Uncertainty in Young's modulus

Checking of the obtained results

FIG.  6: Variation of the experimental points to the general linear regression line.

A visual monitoring of result (4) and of it's $V\! RF\protect$ is provided by FIG. 6, which plots $y-y_{prev}$ according to $x$. One can see that the points are distributed in a horizontal band whose height measures approximately $100 N$. This result can be checked as follows. From FIG. 2, one has a $\Delta F\approx 13000 N$. Since $V\! RF\approx 16900$, the standard deviation is reduce by a factor $\approx 130$ and thus $\Delta F_{res}\approx 100 N$.

Comparison with the Code of Practice #7

The Code of Practice #7 [3] recommends to choose the interval $\left[ \alpha , \beta \right]$ which minimizes the quantity $\Delta a/a$, where $a$ is the slope of the regression line in $\left( \Delta L_{0}, F\right)$ and $\Delta a$ is defined by :

$$\Delta a\doteq \sqrt{\frac{\left( 1-r^{2}\right) {\mathrm{var}}\left( y \right) }{\left( n-2\right) {\mathrm{var}}\left( x \right) }}$$ (5)

This preconization is equivalent to maximize the quantity :

$$\left( \frac{a}{\Delta a}\right) ^{2} = \left( n-2\right) V\! RF\frac{cov^{2}}{{\mathrm{var}}\left( x \right) {\mathrm{var}}\left( y \right) }$$

$$= \left( n-2\right) \left( V\! RF-1\right)$$ (6)

Considering the values of $N$ and $V\! RF\protect$ in the vicinity of the extremum, the two procedures are equivalent for the choice of $\left[ \alpha , \beta \right]$ and therefore provide the same estimate of the Young's modulus. But they differ in the resulting confidence interval.

Uncertainty on $a$

Formula (5) has been presented in [3] as the uncertainty carried by $a$, and is introduced as a consequence of the formula

$$y_{i}=a x_{i}+b+t\times s \sqrt{\frac{n+1}{n}+\frac{1}{n}\frac{\left( x-\overline{x}\right) ^{2}}{{\mathrm{var}}\left( x \right) }}$$ (7)

in which $s$ is the estimator of the standard deviation $\sigma _{res}$ of the residual variable $z_{i}\doteq y_{i}-y_{prev}=y_{i}-a x_{i}-b$, and $t$ a Student-Fischer+'s variable. Applied to a small-sized sample, one obtains FIG. 7 where the covering factor $t=1$ has been chosen (in this example, $V\! RF\approx 2$).

FIG.  7: Regression line founded on a small sample.

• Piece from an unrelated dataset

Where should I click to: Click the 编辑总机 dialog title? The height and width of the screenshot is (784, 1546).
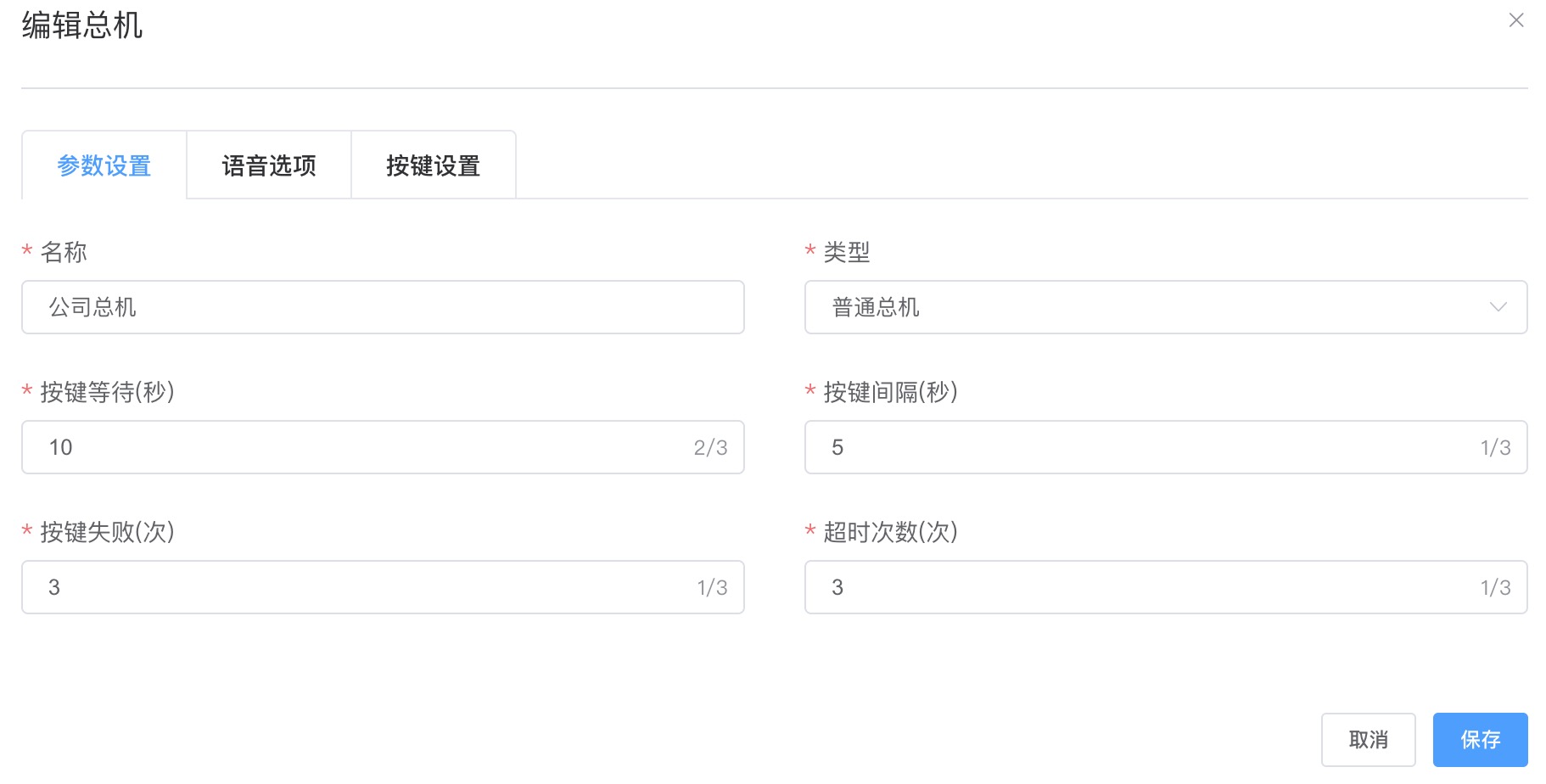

A majority of authors obtains EQ. 7 by supposing that the residual variables are independent and identically distributed normal variables, but the hypothesis of normality can be released due to the number of points (about a hundred) involved in the regression. Nevertheless, we have tested the distribution of the variables $\left( y_{j}-\widehat{a}x_{j}-\widehat{b}\right) /s$ by gathering them in ten classes and used the $\chi ^{2}$ test to compare the obtained histogram with the normal law. We have obtained $\chi ^{2}=5.52$. Since $\nu =7$, it comes $\chi _{red}^{2}=-0.4$ and thus there is no rejection of the normality hypothesis.

FIG.  8: Residual variable (thin) and moving average (thick).

But, in any case, a strong prerequisite of EQ. (7) is the independence of the residual variables $z_{j}=y_{j}-\widehat{a}x_{j}-\widehat{b}$. But, for the set of test pieces involved in our study, the autocorrelation of the $z_{j}$, i.e. $cov\left( z_{i}, z_{i+1}\right)$, was approximately $0.5$. Therefore, the independence hypothesis cannot be defended.

Even the hypothesis of a long range independence is dubious, as shown FIG. 8. In this figure, the thin line joins the points $\left( x_{j}, z_{j}\right)$, while the thick one joins the points obtained by a moving average. This lack of independence is correlated to the fact that the effective variability of $a$ is rather about $\sqrt{1/V\! RF}\approx 1/130$ than about $\sqrt{1/\left( n\times V\! RF\right) }\approx 1/1000$.